Work to be completed >> Write the records out again exactly, leaving no images in.
[Opening Records for processing section]
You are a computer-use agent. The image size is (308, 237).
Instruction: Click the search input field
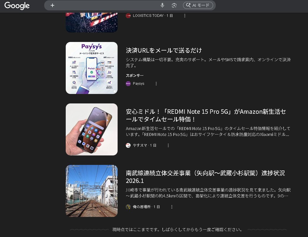106,5
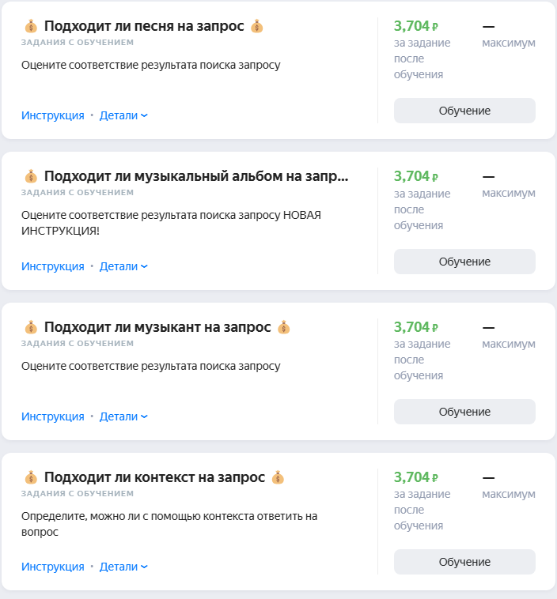This screenshot has width=557, height=599.
Task: Open Инструкция link for the music album task
Action: [x=52, y=266]
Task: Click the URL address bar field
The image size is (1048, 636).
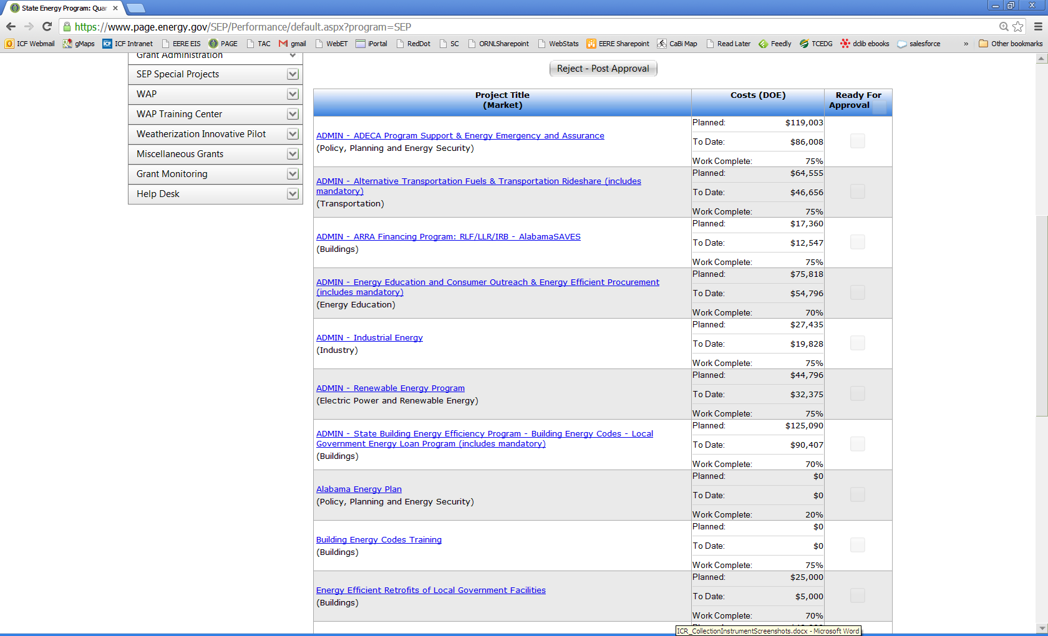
[Closing Records for processing section]
Your solution >>
You are a computer-use agent. The image size is (308, 237).
Instruction: Click the search input field
106,5
This screenshot has width=557, height=599.
Task: Open Инструкция link for the music album task
Action: [x=52, y=266]
Task: Click the URL address bar field
The image size is (1048, 636).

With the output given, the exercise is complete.